Block Decomposable Methods for Large-Scale Optimization Problems
Block Decomposable Methods for Large-Scale Optimization Problems
Abstract:
Optimization algorithms play a crucial role in the process of handling enormous datasets in the age of big data. Traditional optimization methods often struggle with modern applications, sometimes taking days or even weeks to find a solution. My research program thus consists in developing and providing fast and resource-efficient, large-scale optimization methods to meet the demands of today's challenges. In this talk, I will highlight the increasing need for such methods and present two block decomposable approaches to address this demand.
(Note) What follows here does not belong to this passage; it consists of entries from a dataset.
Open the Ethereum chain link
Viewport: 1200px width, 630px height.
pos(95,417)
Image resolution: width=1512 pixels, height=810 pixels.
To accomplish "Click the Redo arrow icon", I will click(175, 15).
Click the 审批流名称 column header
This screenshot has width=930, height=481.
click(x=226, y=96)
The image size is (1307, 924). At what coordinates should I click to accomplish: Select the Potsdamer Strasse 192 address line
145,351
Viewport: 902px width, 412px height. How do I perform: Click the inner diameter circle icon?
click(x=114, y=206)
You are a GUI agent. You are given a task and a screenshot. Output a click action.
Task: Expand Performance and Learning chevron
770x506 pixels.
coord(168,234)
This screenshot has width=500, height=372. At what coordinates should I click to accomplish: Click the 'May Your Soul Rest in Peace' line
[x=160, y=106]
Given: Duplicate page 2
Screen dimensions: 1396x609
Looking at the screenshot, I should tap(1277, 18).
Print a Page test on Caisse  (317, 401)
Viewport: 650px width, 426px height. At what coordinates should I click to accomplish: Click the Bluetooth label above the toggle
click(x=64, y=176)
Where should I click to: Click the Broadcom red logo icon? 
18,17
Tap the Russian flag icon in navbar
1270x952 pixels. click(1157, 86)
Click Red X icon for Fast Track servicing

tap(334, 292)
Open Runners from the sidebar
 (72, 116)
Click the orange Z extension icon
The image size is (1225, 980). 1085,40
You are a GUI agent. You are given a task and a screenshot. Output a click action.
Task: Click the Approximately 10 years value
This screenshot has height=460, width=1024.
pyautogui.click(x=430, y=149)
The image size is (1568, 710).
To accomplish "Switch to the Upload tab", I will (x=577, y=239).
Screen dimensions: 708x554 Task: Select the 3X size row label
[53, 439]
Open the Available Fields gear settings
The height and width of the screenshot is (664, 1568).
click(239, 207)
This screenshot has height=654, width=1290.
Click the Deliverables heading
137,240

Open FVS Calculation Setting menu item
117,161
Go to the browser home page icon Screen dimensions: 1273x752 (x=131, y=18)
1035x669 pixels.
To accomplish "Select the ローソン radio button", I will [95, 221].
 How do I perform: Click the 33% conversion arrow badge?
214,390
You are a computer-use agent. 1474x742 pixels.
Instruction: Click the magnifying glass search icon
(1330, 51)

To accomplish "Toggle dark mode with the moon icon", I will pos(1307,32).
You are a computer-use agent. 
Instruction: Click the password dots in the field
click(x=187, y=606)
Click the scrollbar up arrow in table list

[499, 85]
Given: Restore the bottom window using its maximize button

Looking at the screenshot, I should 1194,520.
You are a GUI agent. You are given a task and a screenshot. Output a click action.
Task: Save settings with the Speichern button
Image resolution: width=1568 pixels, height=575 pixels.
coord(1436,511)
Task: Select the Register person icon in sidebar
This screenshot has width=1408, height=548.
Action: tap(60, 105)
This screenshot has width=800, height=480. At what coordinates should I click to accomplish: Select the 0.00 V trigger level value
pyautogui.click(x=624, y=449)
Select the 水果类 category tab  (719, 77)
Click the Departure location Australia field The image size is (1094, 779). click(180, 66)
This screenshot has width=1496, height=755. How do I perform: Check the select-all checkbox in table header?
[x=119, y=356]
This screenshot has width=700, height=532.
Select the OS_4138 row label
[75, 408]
Both of these methods not only speed up solution time, sometimes reducing it from days to mere minutes or seconds, but also make it feasible to tackle problems that might previously be considered computationally intractable. Specifically, I will discuss the Alternating Directions of Method of Multipliers (ADMM) and the Randomized Block Coordinate Descent Method, both of which offer efficient and scalable solutions to large-scale optimization challenges.
Bio:
Dr. Leandro F. Maia is an Assistant Professor in the School of Mechanical, Industrial, and Manufacturing Engineering at Oregon State University. His research focuses on the development and analysis of algorithms for large-scale optimization problems, with applications in engineering, machine learning, and data science. He earned his Ph.D. in Industrial and Systems Engineering from Texas A&M University under the supervision of Dr. David H. Gutman. Over the past two years, he has collaborated with Professor Renato Monteiro from Georgia Tech and researchers at Sandia National Laboratories. Before his doctoral studies, he obtained a Master’s degree in Mathematics from the Federal University of Pará (UFPA) and a Bachelor’s degree in Computer Engineering from the Military Institute of Engineering (IME) in Brazil.